Exercise requirements>
Copy out all of the entries below without any change.

─── Provided records ───

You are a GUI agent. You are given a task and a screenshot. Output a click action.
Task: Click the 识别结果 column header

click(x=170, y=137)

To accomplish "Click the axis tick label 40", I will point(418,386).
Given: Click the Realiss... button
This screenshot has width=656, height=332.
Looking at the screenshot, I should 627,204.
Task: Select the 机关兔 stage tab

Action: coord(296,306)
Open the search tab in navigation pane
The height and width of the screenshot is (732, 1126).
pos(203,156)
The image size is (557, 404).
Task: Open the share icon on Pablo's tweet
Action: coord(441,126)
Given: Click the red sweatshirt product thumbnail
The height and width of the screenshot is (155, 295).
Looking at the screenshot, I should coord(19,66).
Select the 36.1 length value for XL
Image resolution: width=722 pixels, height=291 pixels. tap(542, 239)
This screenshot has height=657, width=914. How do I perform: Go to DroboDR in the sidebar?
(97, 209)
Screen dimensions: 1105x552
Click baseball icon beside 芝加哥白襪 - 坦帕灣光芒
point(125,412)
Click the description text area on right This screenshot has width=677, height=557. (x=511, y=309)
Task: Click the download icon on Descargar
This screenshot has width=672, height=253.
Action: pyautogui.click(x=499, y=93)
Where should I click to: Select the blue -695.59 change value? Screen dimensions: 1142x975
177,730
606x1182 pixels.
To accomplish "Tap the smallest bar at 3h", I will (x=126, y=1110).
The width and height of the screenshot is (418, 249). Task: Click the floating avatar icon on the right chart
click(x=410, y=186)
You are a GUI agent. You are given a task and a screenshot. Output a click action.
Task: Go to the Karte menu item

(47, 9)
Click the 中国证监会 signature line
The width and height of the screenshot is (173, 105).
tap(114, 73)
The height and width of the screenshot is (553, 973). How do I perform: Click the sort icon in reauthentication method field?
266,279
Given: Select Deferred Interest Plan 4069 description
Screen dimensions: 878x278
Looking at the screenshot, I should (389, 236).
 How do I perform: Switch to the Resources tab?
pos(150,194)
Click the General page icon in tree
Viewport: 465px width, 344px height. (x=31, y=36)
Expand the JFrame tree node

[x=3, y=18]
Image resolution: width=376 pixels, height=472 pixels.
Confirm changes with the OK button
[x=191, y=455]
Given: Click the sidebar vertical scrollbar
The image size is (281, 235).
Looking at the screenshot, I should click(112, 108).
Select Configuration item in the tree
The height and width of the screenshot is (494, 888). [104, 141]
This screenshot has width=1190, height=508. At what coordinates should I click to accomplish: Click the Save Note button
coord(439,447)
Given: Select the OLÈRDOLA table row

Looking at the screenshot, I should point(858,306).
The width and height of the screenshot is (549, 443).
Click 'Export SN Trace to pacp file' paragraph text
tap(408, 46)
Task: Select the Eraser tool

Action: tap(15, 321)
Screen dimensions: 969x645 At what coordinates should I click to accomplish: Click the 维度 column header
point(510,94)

───

Completed exercise>
You are a GUI agent. You are given a task and a screenshot. Output a click action.
Task: Click the 识别结果 column header

click(x=170, y=137)

To accomplish "Click the axis tick label 40", I will point(418,386).
Given: Click the Realiss... button
This screenshot has width=656, height=332.
Looking at the screenshot, I should 627,204.
Task: Select the 机关兔 stage tab

Action: coord(296,306)
Open the search tab in navigation pane
The height and width of the screenshot is (732, 1126).
pos(203,156)
The image size is (557, 404).
Task: Open the share icon on Pablo's tweet
Action: coord(441,126)
Given: Click the red sweatshirt product thumbnail
The height and width of the screenshot is (155, 295).
Looking at the screenshot, I should coord(19,66).
Select the 36.1 length value for XL
Image resolution: width=722 pixels, height=291 pixels. tap(542, 239)
This screenshot has height=657, width=914. How do I perform: Go to DroboDR in the sidebar?
(97, 209)
Screen dimensions: 1105x552
Click baseball icon beside 芝加哥白襪 - 坦帕灣光芒
point(125,412)
Click the description text area on right This screenshot has width=677, height=557. (x=511, y=309)
Task: Click the download icon on Descargar
This screenshot has width=672, height=253.
Action: pyautogui.click(x=499, y=93)
Where should I click to: Select the blue -695.59 change value? Screen dimensions: 1142x975
177,730
606x1182 pixels.
To accomplish "Tap the smallest bar at 3h", I will (x=126, y=1110).
The width and height of the screenshot is (418, 249). Task: Click the floating avatar icon on the right chart
click(x=410, y=186)
You are a GUI agent. You are given a task and a screenshot. Output a click action.
Task: Go to the Karte menu item

(47, 9)
Click the 中国证监会 signature line
The width and height of the screenshot is (173, 105).
tap(114, 73)
The height and width of the screenshot is (553, 973). How do I perform: Click the sort icon in reauthentication method field?
266,279
Given: Select Deferred Interest Plan 4069 description
Screen dimensions: 878x278
Looking at the screenshot, I should (389, 236).
 How do I perform: Switch to the Resources tab?
pos(150,194)
Click the General page icon in tree
Viewport: 465px width, 344px height. (x=31, y=36)
Expand the JFrame tree node

[x=3, y=18]
Image resolution: width=376 pixels, height=472 pixels.
Confirm changes with the OK button
[x=191, y=455]
Given: Click the sidebar vertical scrollbar
The image size is (281, 235).
Looking at the screenshot, I should click(112, 108).
Select Configuration item in the tree
The height and width of the screenshot is (494, 888). [104, 141]
This screenshot has width=1190, height=508. At what coordinates should I click to accomplish: Click the Save Note button
coord(439,447)
Given: Select the OLÈRDOLA table row

Looking at the screenshot, I should point(858,306).
The width and height of the screenshot is (549, 443).
Click 'Export SN Trace to pacp file' paragraph text
tap(408, 46)
Task: Select the Eraser tool

Action: tap(15, 321)
Screen dimensions: 969x645 At what coordinates should I click to accomplish: Click the 维度 column header
point(510,94)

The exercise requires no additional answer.